══ PAGE
Rape is the most underreported crime in America. One in six victims of sexual assault are under the age of twelve. Pre-teen and teen victims are often silenced by fear, shame, guilt, and threats of reprisal. Talk to Me allows five brave young women to speak directly about their painful experiences of sexual violence. The film will be a catalyst for dialogue between students, parents, teachers and counselors.

• Bernadette was the victim of multiple rapes by adult authority figures. When she confronted one of her attackers, a Catholic priest, other church members blamed her and called her a tramp. Now in a supportive environment, she encourages rape victims to speak out about their feelings.

• Scotlan, at age 14, was continuously assaulted by her boyfriend, who became violent when she rejected his advances. She became depressed, felt isolated, and began doing poorly in school. She notes the lack of safe places young adults can go for help.

• Sara describes herself as young, overweight, lacking self-esteem — "the perfect target." When she had her rapist arrested, peers at school ruthlessly teased her. But when the rapist was eventually jailed, five other girls thanked her for speaking out. He had victimized them as well, but they had not had the courage to come forward.

• Erin was attacked by a "friend" during her first year in college. Once confident she could take care of herself, she kept thinking, "he's my friend, this isn't really happening." After he was arrested and expelled, she thought she could just move on with her life, but experienced severe flashbacks and anxiety attacks.
════
◆ **JOBS**:
1. Edit the description of Talk to Me from "Rape is the" to "about their feelings.", swapping "film" for "documentary".
2. Name every young woman the description of Talk to Me profiles by name.
══ GIVEN MATERIAL
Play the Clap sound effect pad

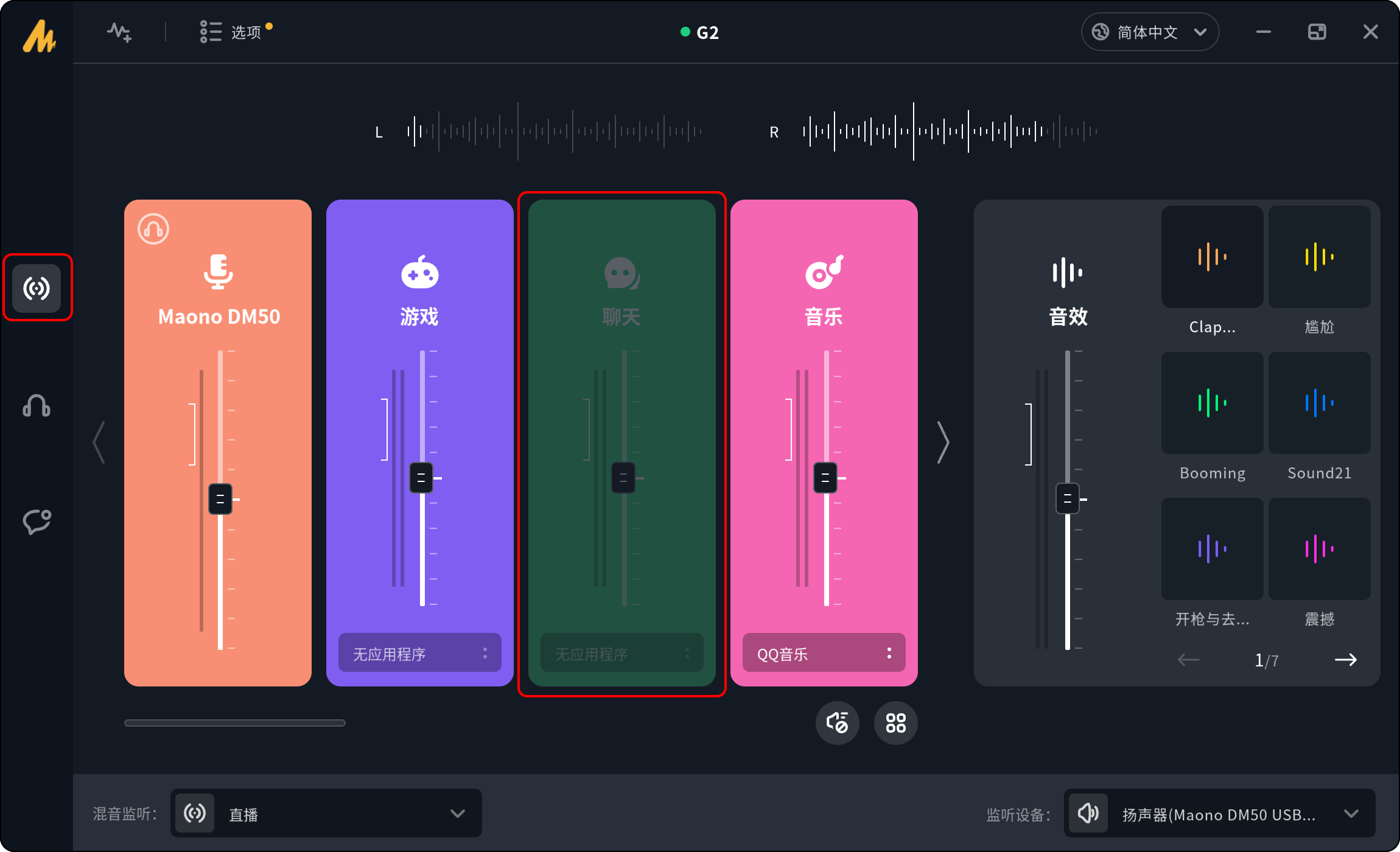1212,257
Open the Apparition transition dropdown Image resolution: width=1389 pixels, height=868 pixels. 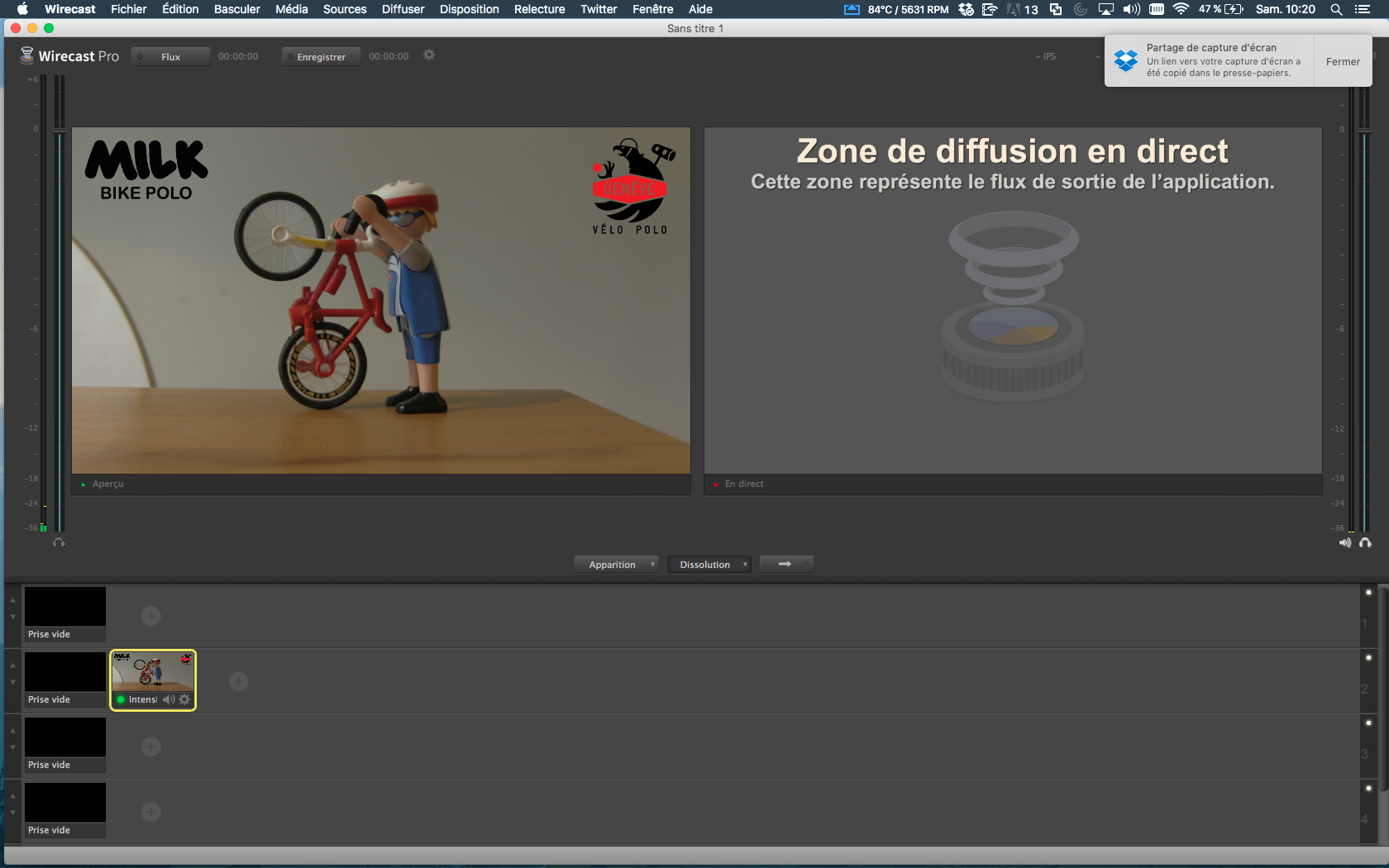click(616, 565)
════
◆ **IN RESPONSE**:
1.
Rape is the most underreported crime in America. One in six victims of sexual assault are under the age of twelve. Pre-teen and teen victims are often silenced by fear, shame, guilt, and threats of reprisal. Talk to Me allows five brave young women to speak directly about their painful experiences of sexual violence. The documentary will be a catalyst for dialogue between students, parents, teachers and counselors.

• Bernadette was the victim of multiple rapes by adult authority figures. When she confronted one of her attackers, a Catholic priest, other church members blamed her and called her a tramp. Now in a supportive environment, she encourages rape victims to speak out about their feelings.

2. Bernadette, Scotlan, Sara, Erin